Occurrence of RDEs and DEs for the different type of sequences.

	Order				Non-order
	Regular		Irregular
	Ascending	Descending	Ascending	Descending
Hypothesised effect	RDE	RDE	DE	DE	DE
RDE	−	−	−	−	−
DE	*	−	*	−	*

RDE: reversed distance effect; DE: distance effect.

The table indicates whether an effect was absent or present for each separate condition. A dash (–) indicates that the effect was absent. An asterisk (*) indicates that the effect was present.

To examine the influence of order and distance on the median reaction times for correct responses, we conducted a 2 (order: order, non-order)¹ × 3 (distance: small, medium, large) repeated-measures ANOVA. In the case of violation of the assumption of sphericity, degrees of freedom were corrected using Greenhouse–Geisser estimates. Results showed a significant effect of order, F(1, 56) = 28.84, p < .001, ${\mathrm{\eta }}_{\mathrm{p}}^2$ = .34. Ordered sequences (1,073 ms) were processed faster than non-ordered sequences (1,179 ms). In addition, a significant effect of distance was observed, F(1.42, 79.75) = 13.50, p < .001, ${\mathrm{\eta }}_{\mathrm{p}}^2$ = .19. Sequences with a small distance (1,164 ms) were processed slower than sequences with a medium distance (1,125 ms), and sequences with a medium distance were processed slower than sequences with a large distance (1,089 ms). Finally, no interaction between order and distance was found, F(2, 112) = 2.52, p = .085, ${\mathrm{\eta }}_{\mathrm{p}}^2$ = .04.

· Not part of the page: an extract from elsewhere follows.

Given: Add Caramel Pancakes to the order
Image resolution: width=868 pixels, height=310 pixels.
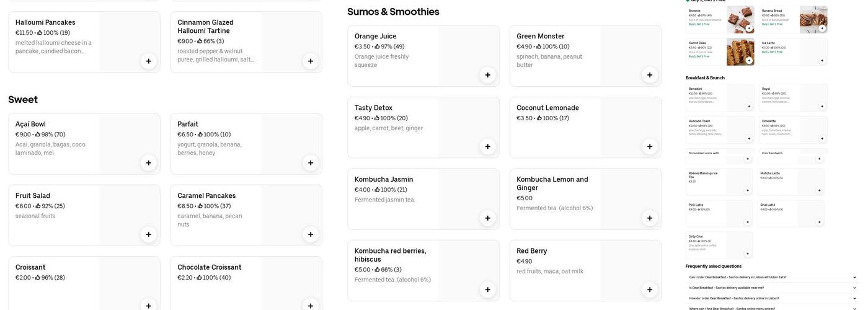Looking at the screenshot, I should click(311, 234).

For the ordered sequences, we investigated the influence of direction, regularity, and distance on the median RT for correct responses, by a 2 (direction: ascending, descending) × 2 (regularity: regular, irregular) × 3 (distance: small, medium, large) repeated-measures ANOVA. There was a main effect of distance, F(2, 106) = 14.20, p < .001, ${\mathrm{\eta }}_{\mathrm{p}}^2$ = .21. Sequences with a small distance (1,130 ms) were processed slower than sequences with a medium distance (1,093 ms), and sequences with a medium distance were processed slower than sequences with a large distance (1,044 ms). A main effect of regularity was found, F(1, 53) = 26.92, p < .001, ${\mathrm{\eta }}_{\mathrm{p}}^2$ = .34. Regular trials (1,045 ms) were processed faster than irregular trials (1,133 ms). However, there was no main effect of direction, F(1, 53) = 0.56, p = .457, ${\mathrm{\eta }}_{\mathrm{p}}^2$ = .01. The interaction between direction and regularity was significant, F(1, 53) = 35.71, p < .001, ${\mathrm{\eta }}_{\mathrm{p}}^2$ = .40. For ascending sequences, there was a significant difference between regular (1,003 ms) and irregular sequences (1,157 ms), F(1, 54) = 44.58, p < .001, ${\mathrm{\eta }}_{\mathrm{p}}^2$ = .45. For descending sequences, there was no difference between regular (1,087 ms) and irregular sequences (1,109 ms), F(1, 53) = 1.73, p = .195, ${\mathrm{\eta }}_{\mathrm{p}}^2$ = .03. For regular sequences, ascending sequences were processed faster (1,003 ms) than descending sequences (1,087 ms), F(1, 56) = 12.55, p = .001, ${\mathrm{\eta }}_{\mathrm{p}}^2$ = .19. For irregular sequences, there was no difference between ascending sequences (1,157 ms) and descending sequences (1,109 ms), F(1, 53) = 3.36, p = .073, ${\mathrm{\eta }}_{\mathrm{p}}^2$ = .06. Finally, no interaction effects were observed with distance.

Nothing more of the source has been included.